[Tarefa proposta] Reproduza na íntegra, sem mudar nenhuma palavra nem sinal, o trecho sobre o poema «Meio-Milénio» que aparece a seguir.

[Trecho apresentado]
★ ★ ★

A “heteronímia” subversiva é, todavia, insuficiente para lhe propiciar o corte político-ideológico para a ruptura nacionalista, não obstante as décadas, vazias de realizações e de muito abandono, o meio - milénio colonial de provações, como amiúde denuncia na sua poesia, em especial em textos marcantes como “Casebre”, “Memorial de S. Tomé”, “Meio Milénio”, “Relato da Nau” e “Onde” e no livro Expectativa, postumamente editado. A explicação poderá radicar no capítulo V (“Presença”) do poema “Meio-Milénio, de muita e irreprimível denúncia:” 5 séculos/ de abandono/ e retardado progresso. / Apesar de tudo/ Portugal presente em nós/nos nossos males / nas nossas queixas e súplicas/ nas nossas esperanças /nos nossos anseios. / 5 Séculos / sem eco/ na nossa felicidade. /Apesar de tudo /Portugal presente em nós /pela bondade e ternura/ que nos ensinou/ pela civilização que nos deu/ pelo sangue/ fala/ arrogância /valentia/ virtudes e defeitos/ que nos legou/ pelos distantes rumos/ da navegação e da aventura /que nos apontou/ e porque fez de nós/ humanas e variáveis criaturas/ cordiais e brandas no convívio/ no amor violentas e volúveis. /5 Séculos / não perdemos / a fé e o optimismo. /Apesar de tudo /Portugal presente em nós /no fundo reflectido /do espelho que nos deu/para nos mirarmos/ à sua imagem / (na outra face que o tempo/vai aos poucos embaciando /África ainda/ por nós acenando). / (…) 5 Séculos / e outros /e outros depois. /Apesar de tudo/Portugal presente/nas nossas almas/melancolicamente /eternamente”.

★ ★ ★

[Dados apresentados]
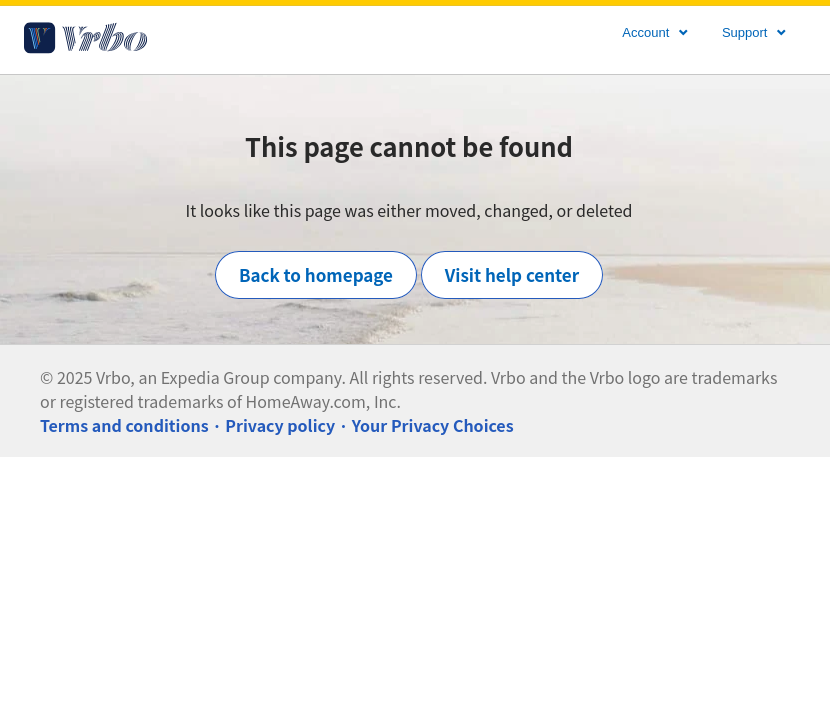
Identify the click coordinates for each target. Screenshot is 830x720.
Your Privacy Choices (433, 425)
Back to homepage (316, 274)
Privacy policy (280, 425)
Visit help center (512, 274)
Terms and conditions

★ ★ ★

[Resultado do exercício]
A “heteronímia” subversiva é, todavia, insuficiente para lhe propiciar o corte político-ideológico para a ruptura nacionalista, não obstante as décadas, vazias de realizações e de muito abandono, o meio - milénio colonial de provações, como amiúde denuncia na sua poesia, em especial em textos marcantes como “Casebre”, “Memorial de S. Tomé”, “Meio Milénio”, “Relato da Nau” e “Onde” e no livro Expectativa, postumamente editado. A explicação poderá radicar no capítulo V (“Presença”) do poema “Meio-Milénio, de muita e irreprimível denúncia:” 5 séculos/ de abandono/ e retardado progresso. / Apesar de tudo/ Portugal presente em nós/nos nossos males / nas nossas queixas e súplicas/ nas nossas esperanças /nos nossos anseios. / 5 Séculos / sem eco/ na nossa felicidade. /Apesar de tudo /Portugal presente em nós /pela bondade e ternura/ que nos ensinou/ pela civilização que nos deu/ pelo sangue/ fala/ arrogância /valentia/ virtudes e defeitos/ que nos legou/ pelos distantes rumos/ da navegação e da aventura /que nos apontou/ e porque fez de nós/ humanas e variáveis criaturas/ cordiais e brandas no convívio/ no amor violentas e volúveis. /5 Séculos / não perdemos / a fé e o optimismo. /Apesar de tudo /Portugal presente em nós /no fundo reflectido /do espelho que nos deu/para nos mirarmos/ à sua imagem / (na outra face que o tempo/vai aos poucos embaciando /África ainda/ por nós acenando). / (…) 5 Séculos / e outros /e outros depois. /Apesar de tudo/Portugal presente/nas nossas almas/melancolicamente /eternamente”.